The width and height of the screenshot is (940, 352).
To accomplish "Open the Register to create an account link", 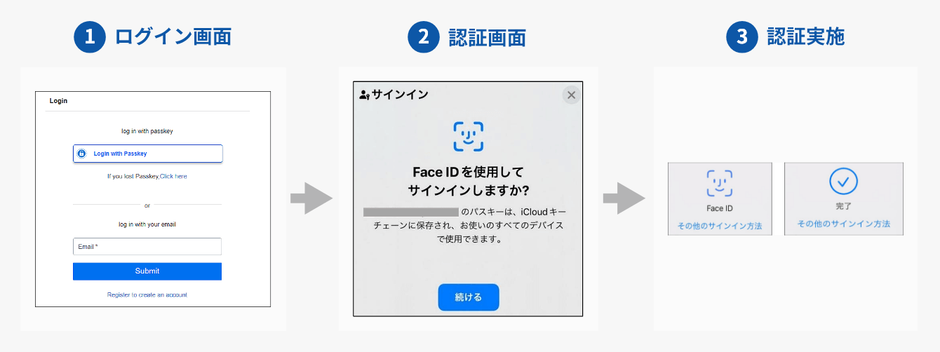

...

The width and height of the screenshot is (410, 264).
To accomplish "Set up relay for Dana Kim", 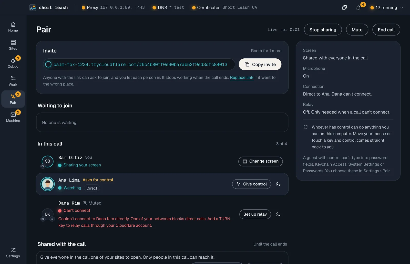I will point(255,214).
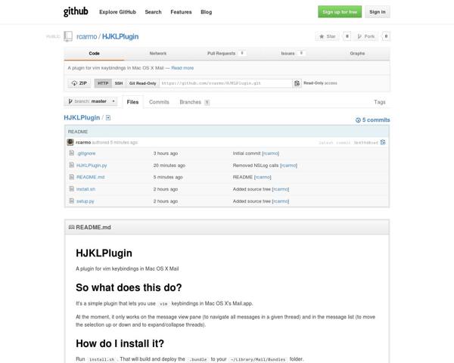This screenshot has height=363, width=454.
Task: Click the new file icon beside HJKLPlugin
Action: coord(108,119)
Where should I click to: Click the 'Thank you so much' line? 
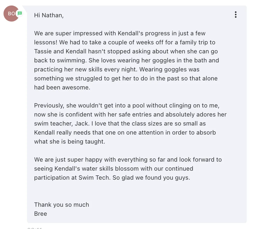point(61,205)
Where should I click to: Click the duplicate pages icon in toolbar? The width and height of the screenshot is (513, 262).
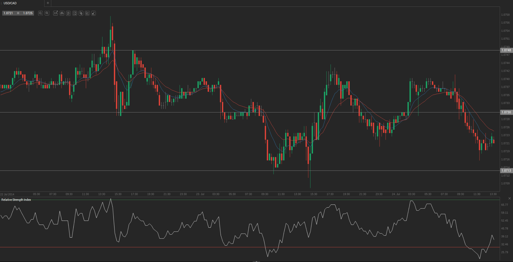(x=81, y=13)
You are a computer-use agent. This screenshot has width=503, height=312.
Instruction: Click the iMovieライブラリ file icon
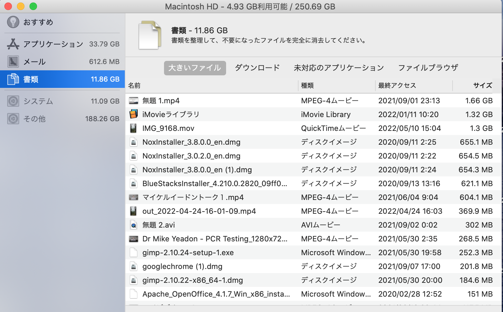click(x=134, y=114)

==

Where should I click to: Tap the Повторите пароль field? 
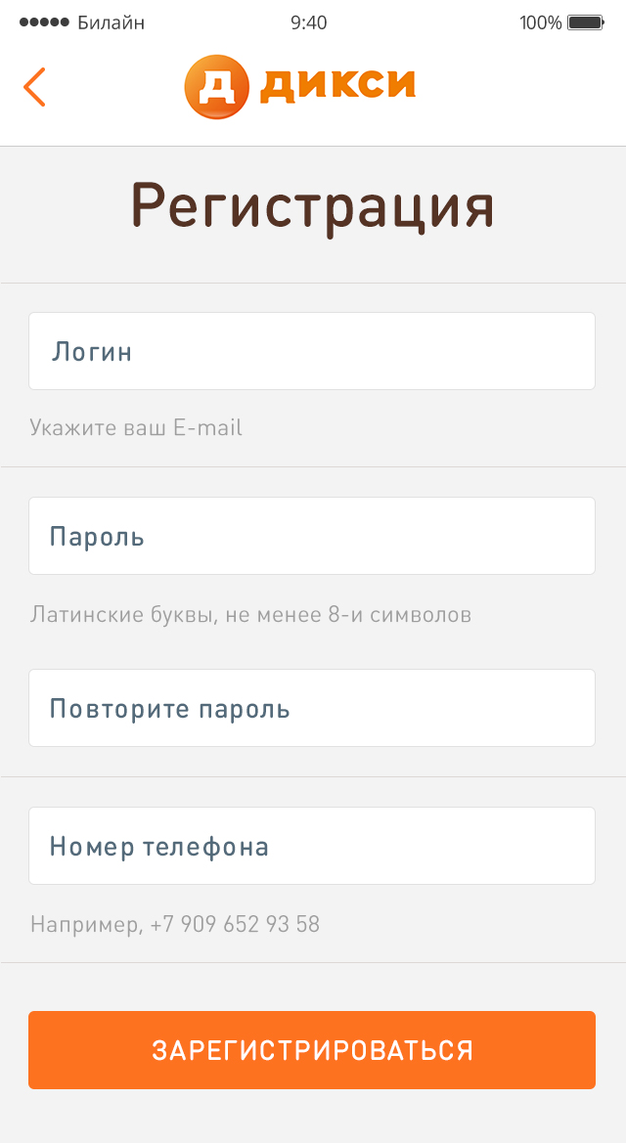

▶ **What this task involves**
The expected output is the lines above from the one containing "The width and height of the screenshot is (940, 352)." to the one containing "the Register to", both ends included, reproduced exactly with every picture left out.

▶ **Result below**
The width and height of the screenshot is (940, 352).
To accomplish "Open the Register to create an account link", 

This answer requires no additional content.